Our friends at Morningstar have sent over the latest monthly flows report and we’ve picked out some of the highlights to share with you.
First, JOHCM UK Dynamic experienced a torrid month – with investors pulling £266mn from the fund. And year-to-date, that totals £836mn upping sticks to go elsewhere.
Since the start of 2024, the fund has shrunk from £1.3bn in size to £500mn.
The fund house has obviously been keen to reassure investors that all is well after JOHCM UK Dynamic manager Alex Savvides was poached by Jupiter.

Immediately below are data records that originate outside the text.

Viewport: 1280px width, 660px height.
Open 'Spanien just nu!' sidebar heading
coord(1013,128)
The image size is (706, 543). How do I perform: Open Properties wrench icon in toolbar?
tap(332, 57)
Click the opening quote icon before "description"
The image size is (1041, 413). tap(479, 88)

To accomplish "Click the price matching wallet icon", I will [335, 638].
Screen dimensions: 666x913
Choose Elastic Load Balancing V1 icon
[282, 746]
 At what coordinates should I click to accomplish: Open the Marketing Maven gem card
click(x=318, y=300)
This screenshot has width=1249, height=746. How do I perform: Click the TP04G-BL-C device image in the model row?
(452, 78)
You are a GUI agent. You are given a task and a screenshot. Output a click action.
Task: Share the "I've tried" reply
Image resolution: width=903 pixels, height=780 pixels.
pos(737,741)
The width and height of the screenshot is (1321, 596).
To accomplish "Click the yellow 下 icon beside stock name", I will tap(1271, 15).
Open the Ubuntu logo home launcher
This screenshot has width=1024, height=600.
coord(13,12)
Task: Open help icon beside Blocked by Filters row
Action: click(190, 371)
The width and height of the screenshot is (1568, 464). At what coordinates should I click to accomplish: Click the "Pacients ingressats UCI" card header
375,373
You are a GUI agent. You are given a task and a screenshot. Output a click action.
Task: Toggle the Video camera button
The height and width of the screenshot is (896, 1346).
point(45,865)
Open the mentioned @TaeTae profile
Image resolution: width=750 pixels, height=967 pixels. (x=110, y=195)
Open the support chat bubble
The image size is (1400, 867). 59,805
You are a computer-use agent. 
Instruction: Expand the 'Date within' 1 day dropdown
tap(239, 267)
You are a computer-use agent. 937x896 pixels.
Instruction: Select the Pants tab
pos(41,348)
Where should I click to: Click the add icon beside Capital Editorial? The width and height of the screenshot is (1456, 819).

But the intriguing thing is that Jupiter Special Situations - the fund Savvides will run following the departure of Ben Whitmore to set up a boutique - has not had a notably better time of things lately, despite Jupiter announcing his appointment at the same time as Whitmore's departure to give the impression of everything being planned and under control.
Investors pulled £367mn from Jupiter Special Situations across the month.
Such outflows represent about half of the total since Whitmore announced he was setting up his boutique. This is particularly stark given we reported in March that the fund had only shrunk by £120mn in the first two months following the exit news.
Year-to-date, £745mn has exited the fund, according to data from Morningstar Direct. This means that since January the fund has shrunk in size from £2.1bn to £1.5bn.
Mark Harries, chief investment officer at Square Mile, outlined for us four choices facing allocators in these circumstances.
“I suppose there’s several scenarios,” he said.
“One is you retain the fund through the change. Two is that you sell it and you follow Ben into the next house. The third iteration of that could be you choose something completely different as a replacement. Or actually there is a fourth, which is that you just reinvest back into your other solutions that you might have.”
We can only speculate as to why April was the cruellest month for both mandates - it's possible quarterly rebalances played a role - and last week some delayed start dates for the incumbent and successor have been announced. Whitmore’s leaving date has been pushed back from July 31 to October 31, with Savvides joining on October 7, allowing for a three-week handover period.
Whether or not this clarity will be enough to stem the tide in terms of flows remains to be seen – as several allocators, including Square Mile, are yet to make a final decision on the fund.
So, where’s the money flowing instead?
Elsewhere in the equity sphere, investors are going firmly global with their money: inflows into global large-caps hit over £1bn in May, which represents over one-third of the total inflows year-to-date, said Morningstar.
Fidelity Index World was the main beneficiary of this investor love, scooping up £370mn of that £1.1bn.
On that note, we recently covered the ways in which DFMs are differentiating their global equity exposure away from MSCI World trackers by going active – but after such a strong month for Fidelity, it seems as if we might observe some more allocators piling into this mandate.
Fidelity Index World is held by three DFMs, which makes it a less popular product than some of its active counterparts, such as Fundsmith and Ninety One Global Environment, but this may well change.